• **What the task requires**: Retype the stretch of the material from the line containing "Screen dimensions: 1080x607" through the line containing "Action: [x=309, y=1342]", with no changes.
═════ Information shown ═════
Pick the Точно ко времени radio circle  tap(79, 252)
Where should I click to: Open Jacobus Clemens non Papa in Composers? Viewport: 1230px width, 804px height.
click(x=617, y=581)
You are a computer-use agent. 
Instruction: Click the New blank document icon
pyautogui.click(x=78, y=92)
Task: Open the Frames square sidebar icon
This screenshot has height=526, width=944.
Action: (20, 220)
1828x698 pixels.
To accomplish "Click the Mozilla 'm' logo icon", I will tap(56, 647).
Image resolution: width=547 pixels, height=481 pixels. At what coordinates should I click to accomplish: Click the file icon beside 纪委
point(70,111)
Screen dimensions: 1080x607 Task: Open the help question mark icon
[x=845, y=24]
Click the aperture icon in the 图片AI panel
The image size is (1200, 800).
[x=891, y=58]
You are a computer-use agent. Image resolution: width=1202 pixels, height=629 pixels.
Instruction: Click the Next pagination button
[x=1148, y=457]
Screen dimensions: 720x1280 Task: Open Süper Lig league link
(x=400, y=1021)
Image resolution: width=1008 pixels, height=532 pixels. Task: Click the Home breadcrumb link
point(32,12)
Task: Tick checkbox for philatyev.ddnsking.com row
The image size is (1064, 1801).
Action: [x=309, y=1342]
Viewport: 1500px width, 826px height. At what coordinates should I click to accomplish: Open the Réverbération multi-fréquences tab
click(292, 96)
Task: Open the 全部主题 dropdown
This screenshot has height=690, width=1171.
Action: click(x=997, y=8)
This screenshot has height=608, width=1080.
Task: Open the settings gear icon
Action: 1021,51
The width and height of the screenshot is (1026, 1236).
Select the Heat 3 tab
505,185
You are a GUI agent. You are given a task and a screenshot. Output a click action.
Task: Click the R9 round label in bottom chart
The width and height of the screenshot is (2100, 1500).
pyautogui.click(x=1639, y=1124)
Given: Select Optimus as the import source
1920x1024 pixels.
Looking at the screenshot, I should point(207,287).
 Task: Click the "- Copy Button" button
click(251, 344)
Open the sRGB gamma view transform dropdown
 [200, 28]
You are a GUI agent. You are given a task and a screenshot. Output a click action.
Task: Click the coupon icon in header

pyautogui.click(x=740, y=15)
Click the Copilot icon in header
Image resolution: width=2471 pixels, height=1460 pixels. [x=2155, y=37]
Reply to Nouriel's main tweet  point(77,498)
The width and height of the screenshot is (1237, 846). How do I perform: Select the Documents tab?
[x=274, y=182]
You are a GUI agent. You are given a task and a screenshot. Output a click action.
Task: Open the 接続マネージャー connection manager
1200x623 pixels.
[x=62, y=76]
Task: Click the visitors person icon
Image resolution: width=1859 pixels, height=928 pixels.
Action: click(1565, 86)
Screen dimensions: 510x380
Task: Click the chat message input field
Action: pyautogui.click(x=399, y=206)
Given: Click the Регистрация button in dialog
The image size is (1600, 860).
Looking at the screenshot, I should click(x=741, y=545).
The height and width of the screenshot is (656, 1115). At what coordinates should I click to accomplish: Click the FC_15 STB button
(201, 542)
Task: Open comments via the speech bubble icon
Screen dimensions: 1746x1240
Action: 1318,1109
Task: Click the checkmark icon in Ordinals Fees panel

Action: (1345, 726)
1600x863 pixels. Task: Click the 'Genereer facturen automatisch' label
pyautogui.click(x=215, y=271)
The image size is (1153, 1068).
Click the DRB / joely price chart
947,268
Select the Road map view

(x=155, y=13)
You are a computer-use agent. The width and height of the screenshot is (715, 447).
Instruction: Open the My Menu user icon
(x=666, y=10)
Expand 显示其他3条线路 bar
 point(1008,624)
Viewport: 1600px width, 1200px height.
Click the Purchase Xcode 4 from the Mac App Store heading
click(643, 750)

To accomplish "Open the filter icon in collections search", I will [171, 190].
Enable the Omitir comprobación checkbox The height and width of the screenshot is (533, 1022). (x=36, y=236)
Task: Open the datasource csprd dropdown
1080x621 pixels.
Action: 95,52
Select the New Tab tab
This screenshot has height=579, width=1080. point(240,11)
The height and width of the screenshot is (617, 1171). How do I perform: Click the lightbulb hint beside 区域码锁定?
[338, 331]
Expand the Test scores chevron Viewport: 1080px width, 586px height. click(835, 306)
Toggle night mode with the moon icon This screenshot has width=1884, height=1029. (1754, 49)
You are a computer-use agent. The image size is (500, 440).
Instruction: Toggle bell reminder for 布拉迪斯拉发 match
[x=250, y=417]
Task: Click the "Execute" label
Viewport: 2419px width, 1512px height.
═════
• **Written solution**:
Screen dimensions: 1080x607 Task: Open the help question mark icon
[x=845, y=24]
Click the aperture icon in the 图片AI panel
The image size is (1200, 800).
[x=891, y=58]
You are a computer-use agent. Image resolution: width=1202 pixels, height=629 pixels.
Instruction: Click the Next pagination button
[x=1148, y=457]
Screen dimensions: 720x1280 Task: Open Süper Lig league link
(x=400, y=1021)
Image resolution: width=1008 pixels, height=532 pixels. Task: Click the Home breadcrumb link
point(32,12)
Task: Tick checkbox for philatyev.ddnsking.com row
The image size is (1064, 1801).
Action: [x=309, y=1342]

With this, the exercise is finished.